= Description of the task =
Copy the data below word for word, leaving out the pictures.

************

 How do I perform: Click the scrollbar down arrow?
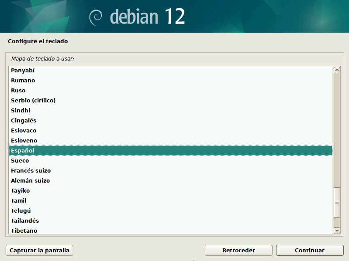[336, 230]
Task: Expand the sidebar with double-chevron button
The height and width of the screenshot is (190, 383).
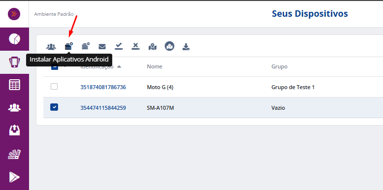Action: (14, 14)
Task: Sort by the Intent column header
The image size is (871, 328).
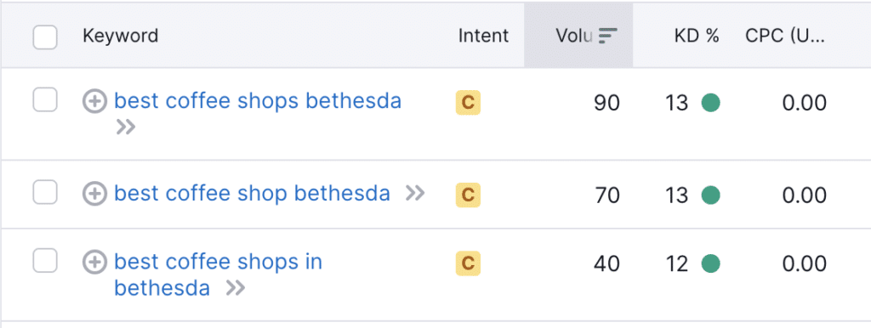Action: [483, 36]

************

= Response to this task =
 How do I perform: Click the scrollbar down arrow?
[336, 230]
Task: Expand the sidebar with double-chevron button
The height and width of the screenshot is (190, 383).
Action: (14, 14)
Task: Sort by the Intent column header
The image size is (871, 328).
Action: [483, 36]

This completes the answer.